* Action item *
Search the data for the string "Image" and copy each line where it turns up.

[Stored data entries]
####
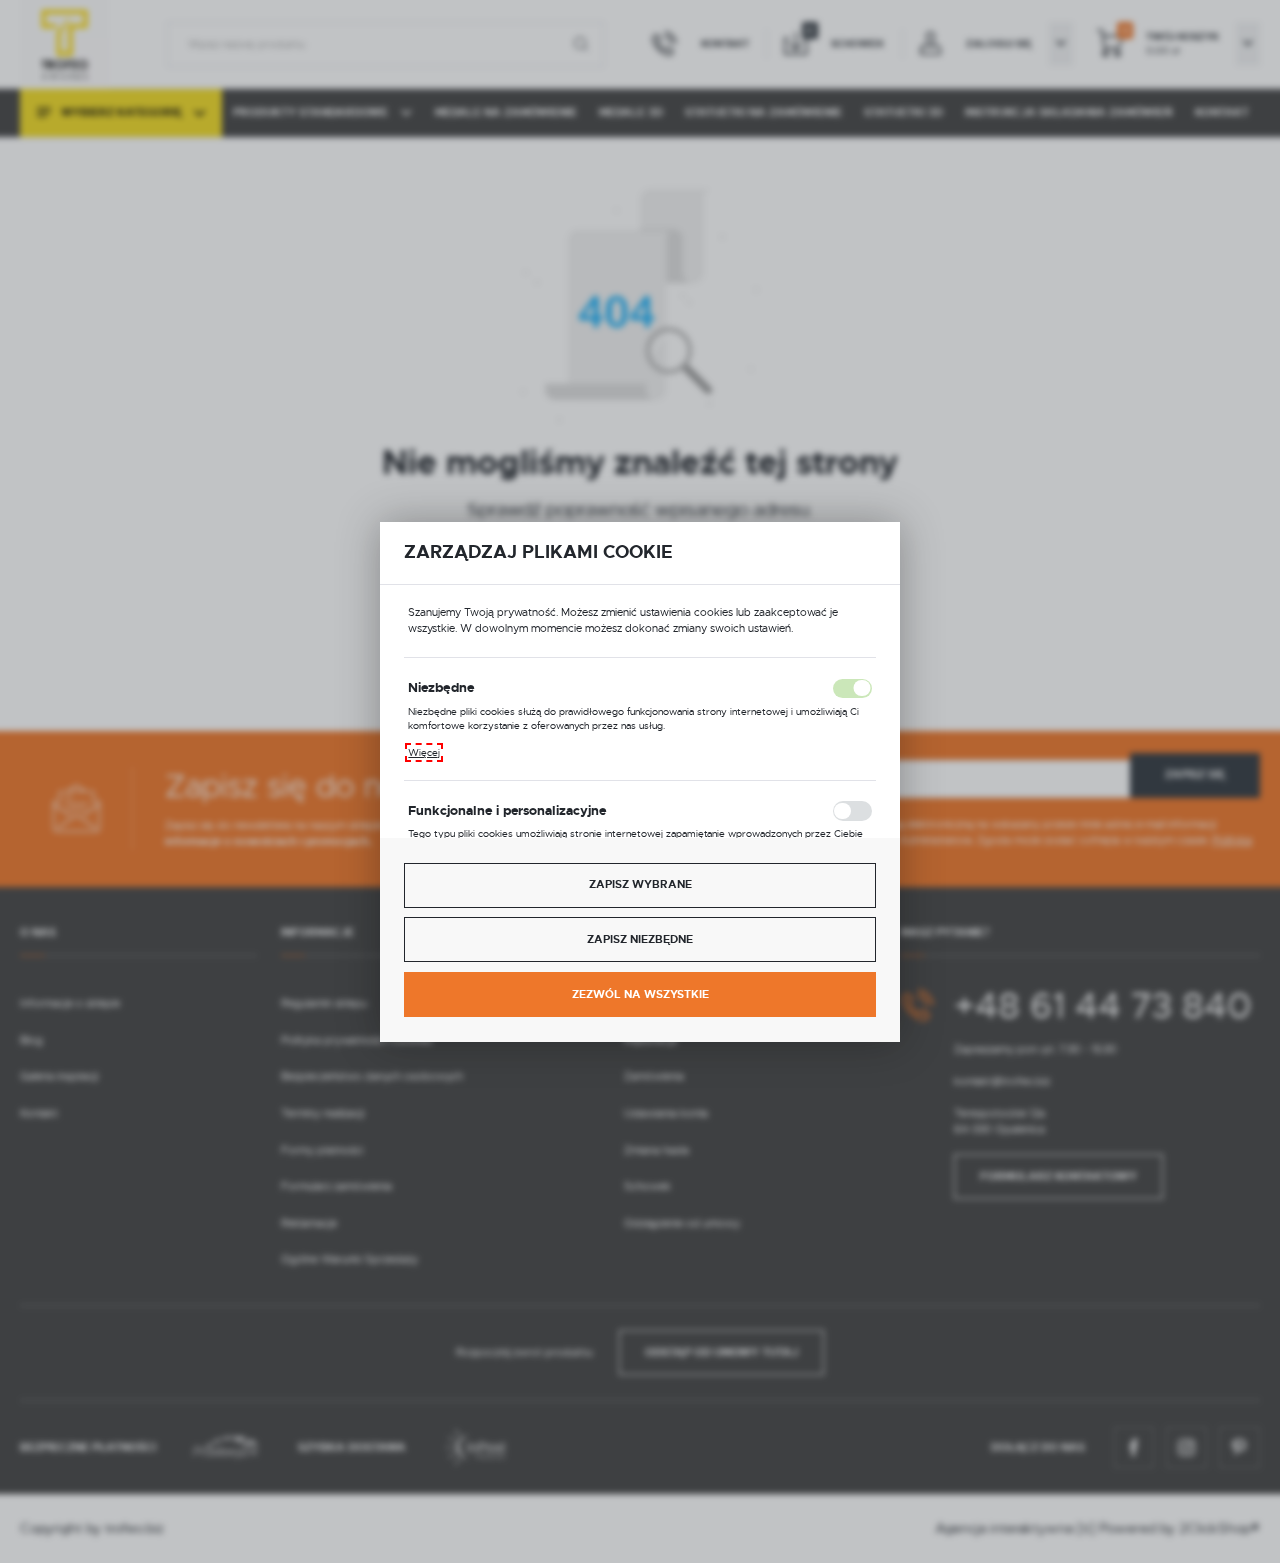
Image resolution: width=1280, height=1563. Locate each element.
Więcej (424, 752)
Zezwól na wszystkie (640, 994)
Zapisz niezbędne (640, 939)
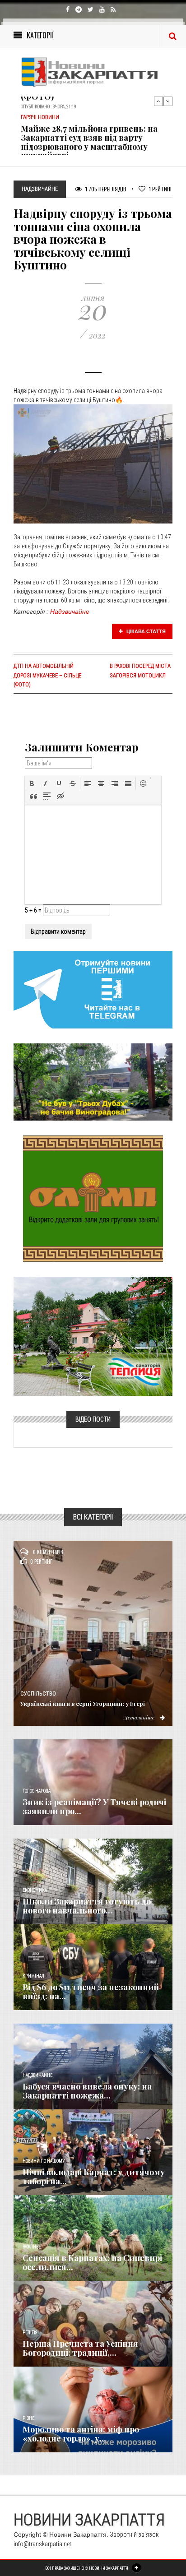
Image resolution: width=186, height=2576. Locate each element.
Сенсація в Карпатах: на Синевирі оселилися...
####
* Task response *
Image resolution: width=1280, height=1563. Locate each element.
Image resolution: width=186, height=2576. Locate each element.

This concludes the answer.